[Opening Data records section]
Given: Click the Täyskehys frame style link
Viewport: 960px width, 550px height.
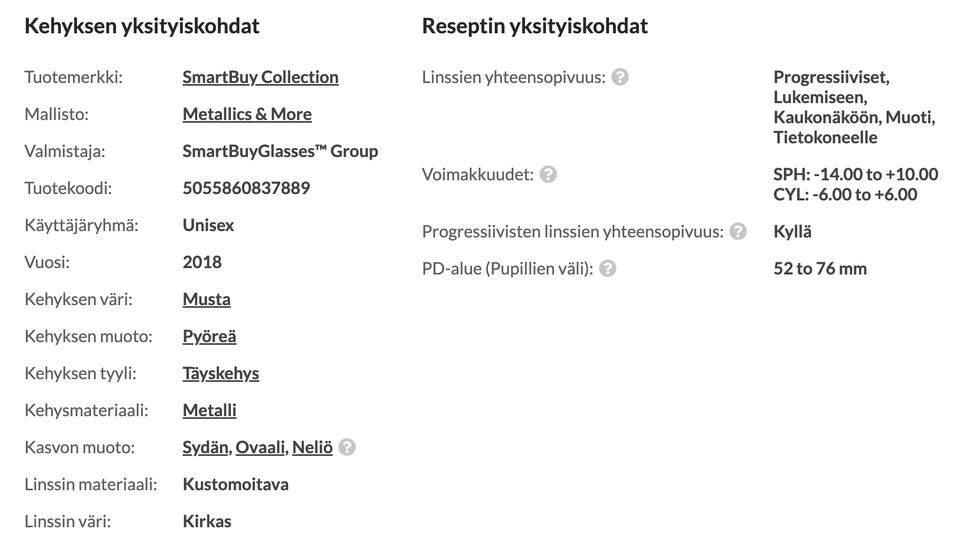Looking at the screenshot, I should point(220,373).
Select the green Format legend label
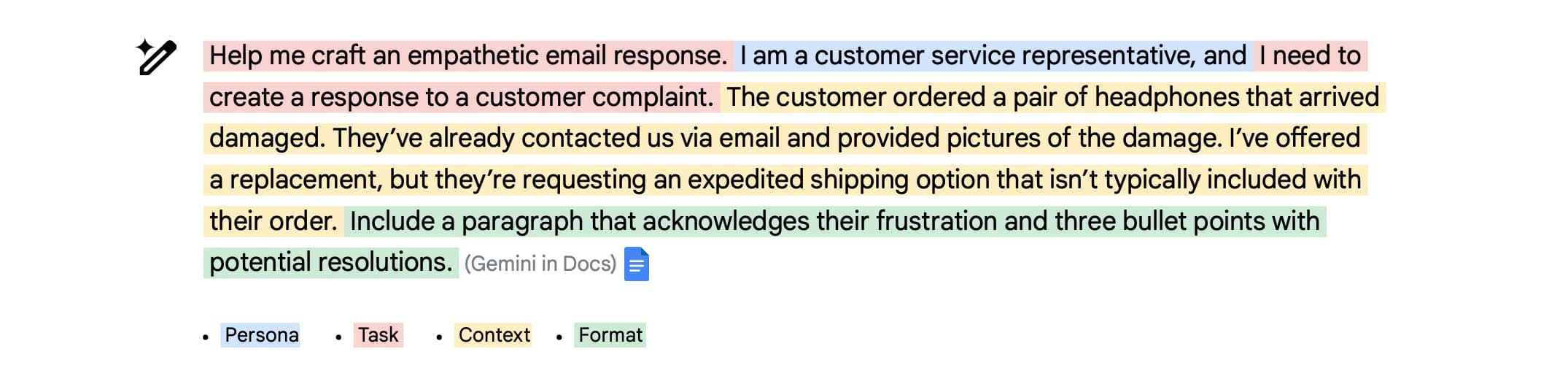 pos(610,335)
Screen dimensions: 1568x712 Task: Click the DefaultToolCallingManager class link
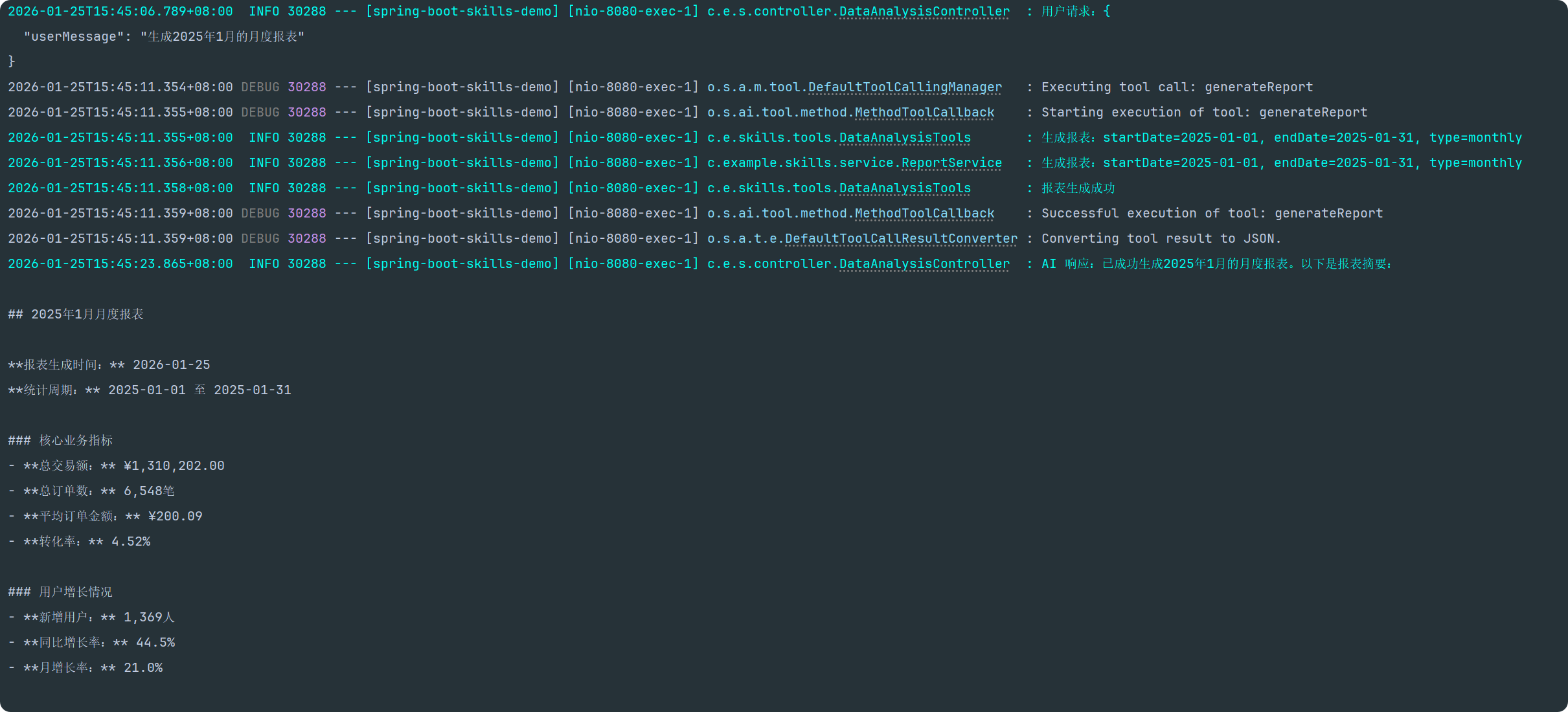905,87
[Closing Data records section]
Task goal | The answer must be an exact reproduction of the records, with every picture left out.

Solution for this problem |
Given: Click the Täyskehys frame style link
Viewport: 960px width, 550px height.
Looking at the screenshot, I should point(220,373).
Select the green Format legend label
 pos(610,335)
Screen dimensions: 1568x712 Task: Click the DefaultToolCallingManager class link
905,87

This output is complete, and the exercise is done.